[WHAT YOU WILL DO] Print the entries below exactly as they appear, from the first line up to and including the line with "The width and height of the screenshot is (1024, 576).". Do not print any pictures.

*** DATA SUPPLIED Section Begins ***

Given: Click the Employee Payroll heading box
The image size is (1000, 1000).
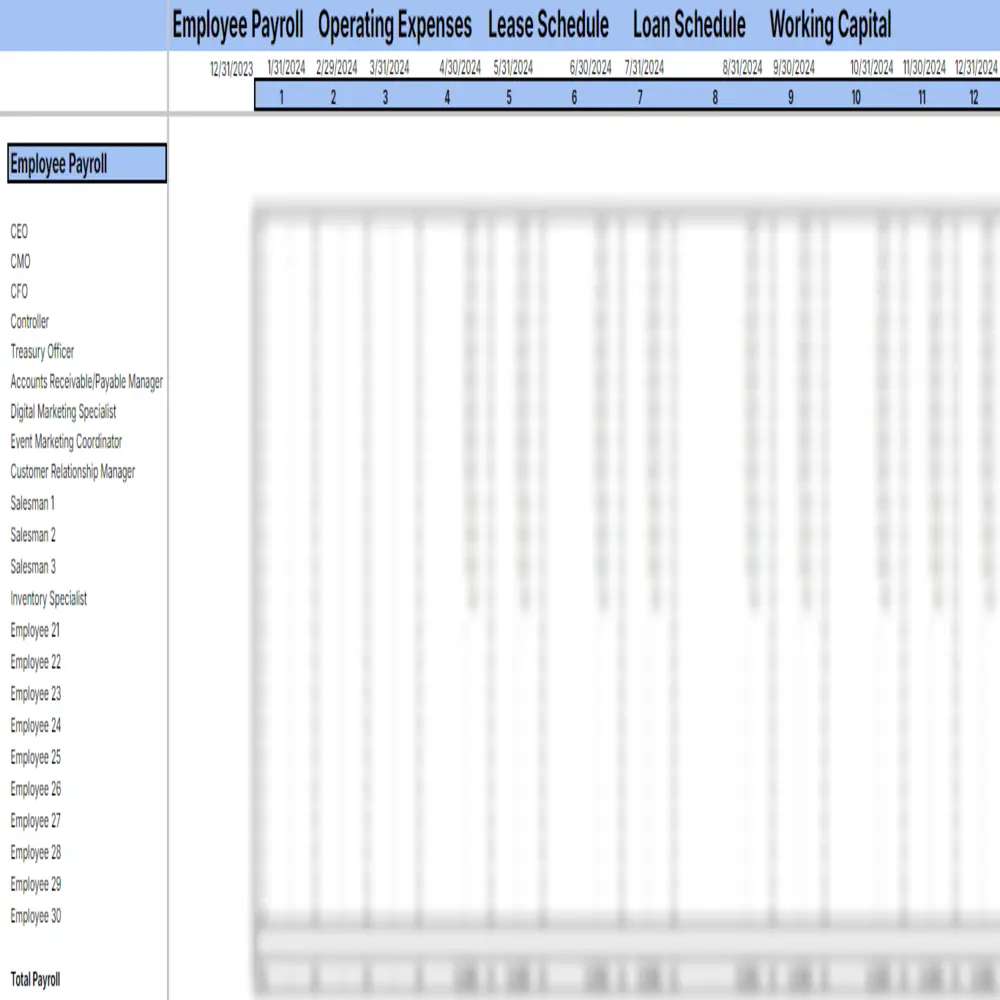Looking at the screenshot, I should 87,165.
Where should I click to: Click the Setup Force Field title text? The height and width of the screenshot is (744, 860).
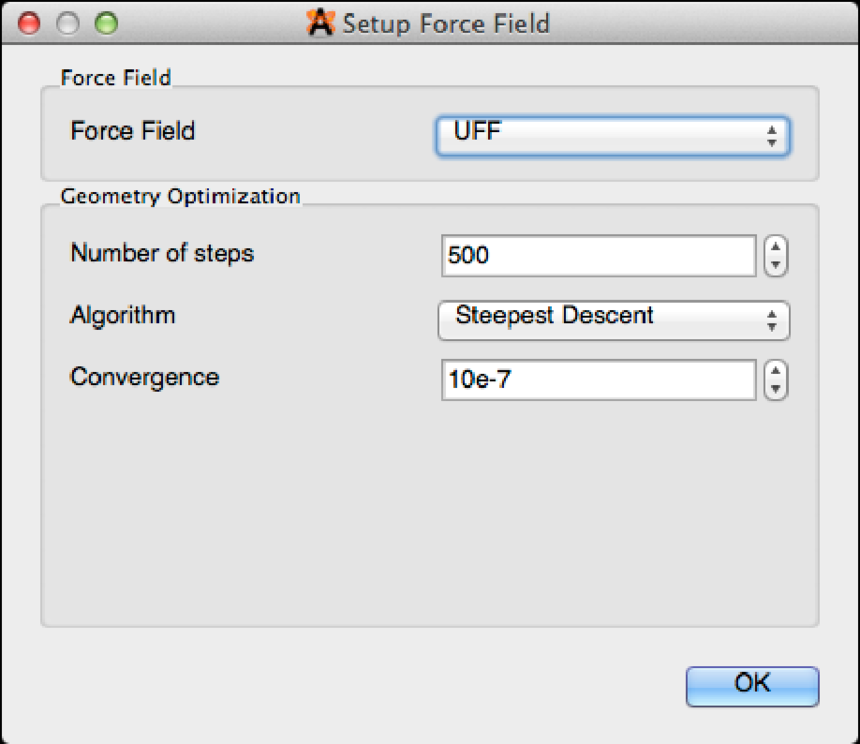coord(446,23)
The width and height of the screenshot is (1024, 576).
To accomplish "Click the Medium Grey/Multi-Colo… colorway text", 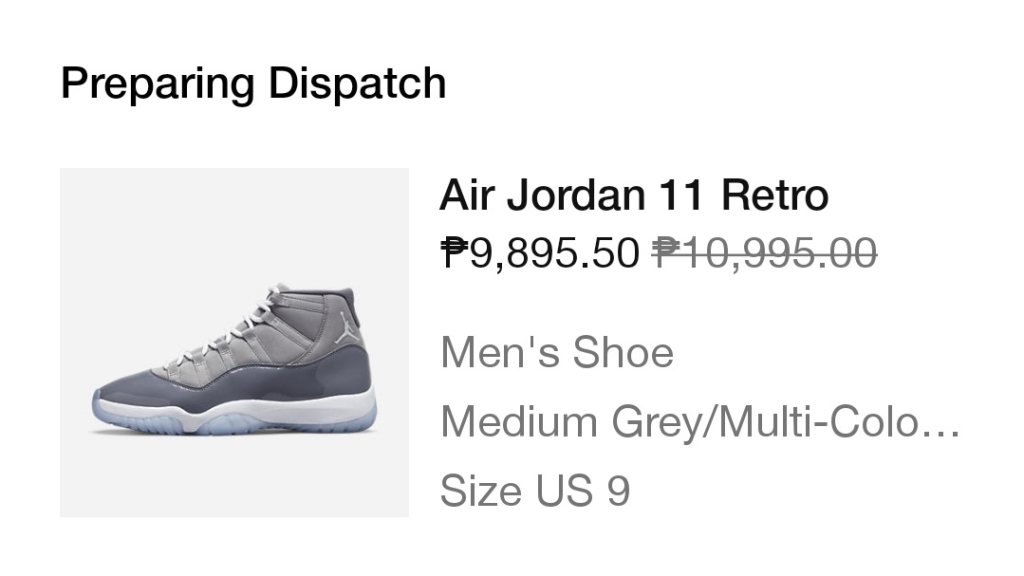I will [x=700, y=422].
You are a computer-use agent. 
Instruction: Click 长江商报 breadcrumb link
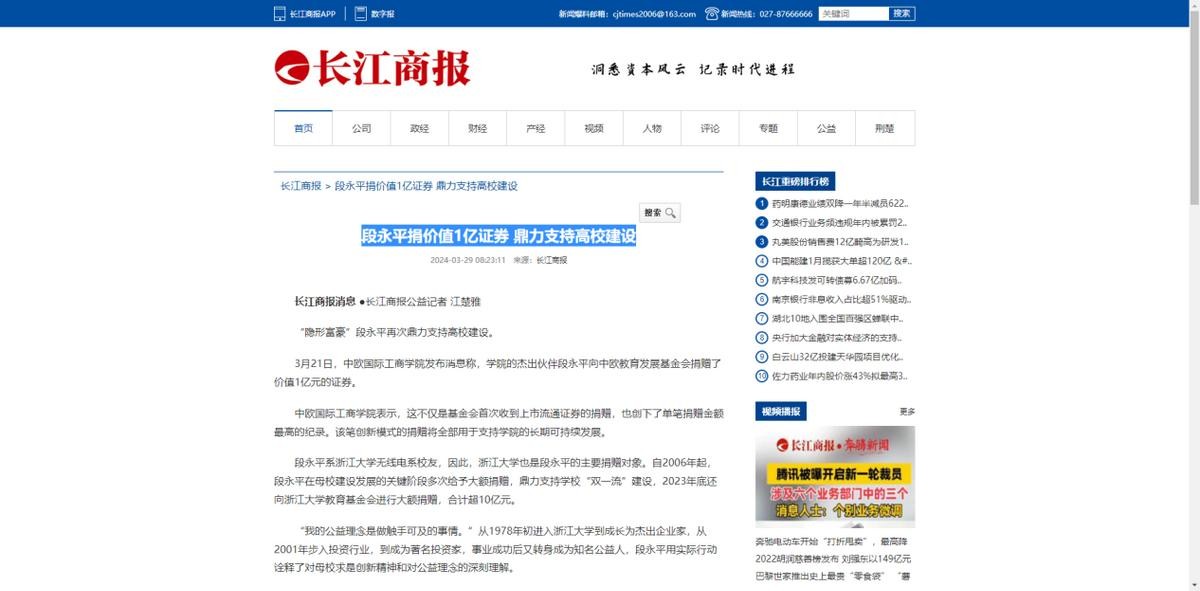point(301,186)
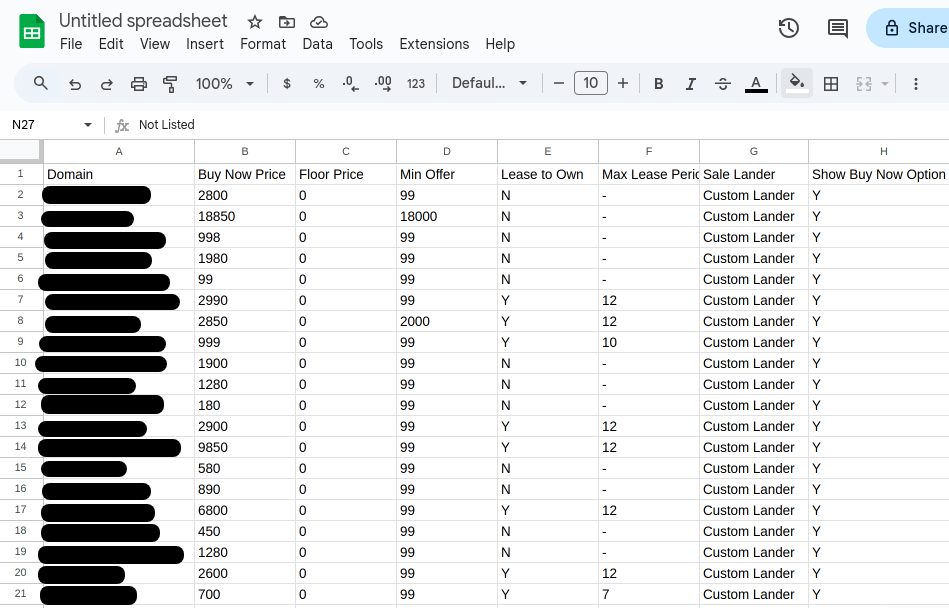The width and height of the screenshot is (949, 608).
Task: Select cell B2 containing 2800
Action: (x=244, y=195)
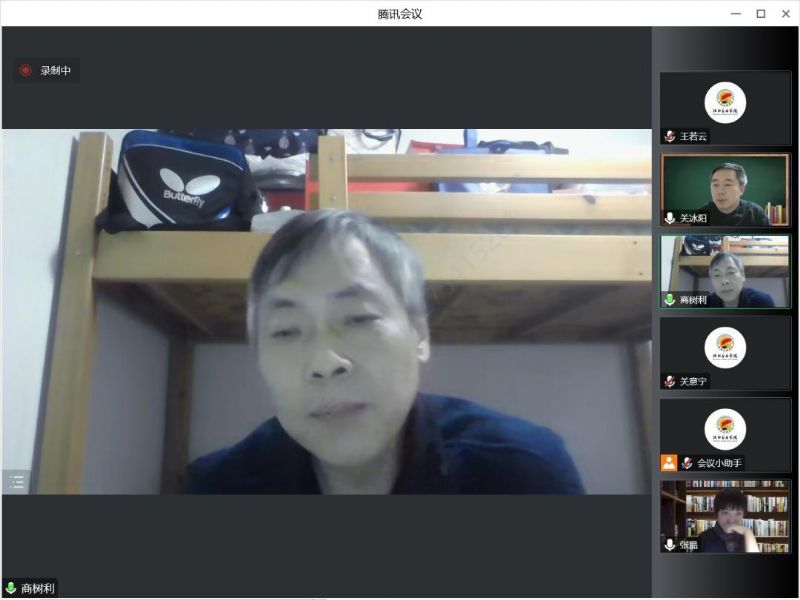Click the green microphone icon on 商树利's thumbnail

(x=670, y=299)
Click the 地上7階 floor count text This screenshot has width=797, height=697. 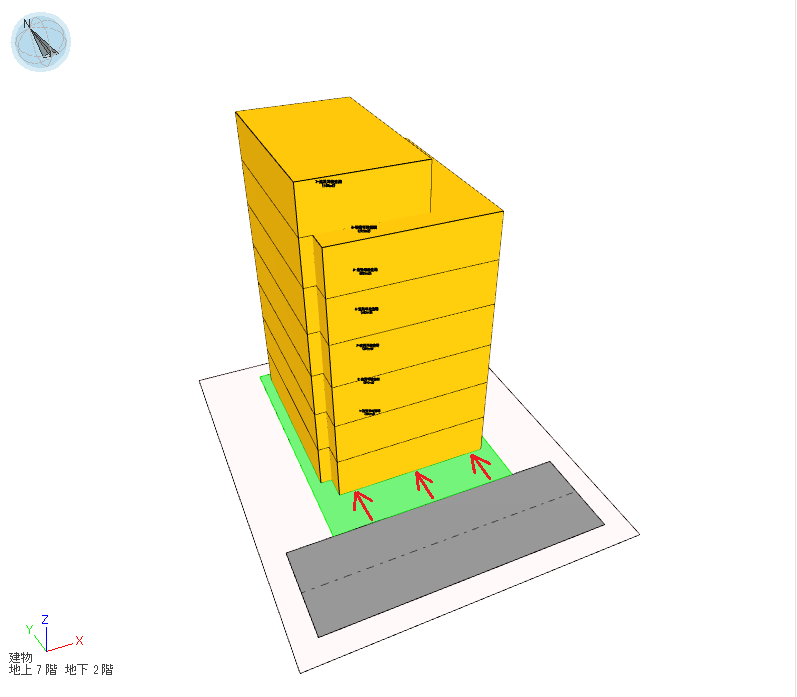[x=35, y=670]
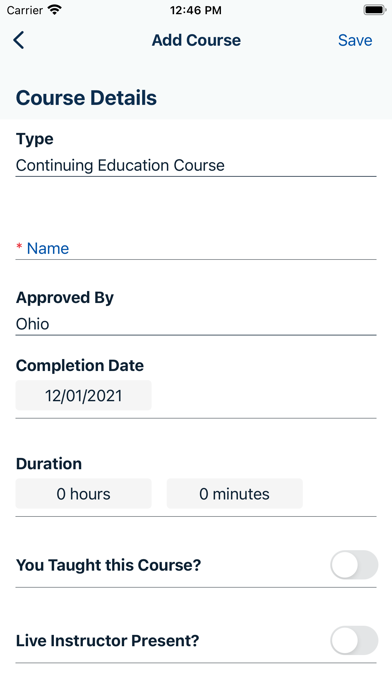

*** DATA SUPPLIED Section Ends ***

[TASK ANSWER]
Given: Click the Employee Payroll heading box
The image size is (1000, 1000).
Looking at the screenshot, I should 87,165.
Where should I click to: Click the Setup Force Field title text? The height and width of the screenshot is (744, 860).
coord(446,23)
The width and height of the screenshot is (1024, 576).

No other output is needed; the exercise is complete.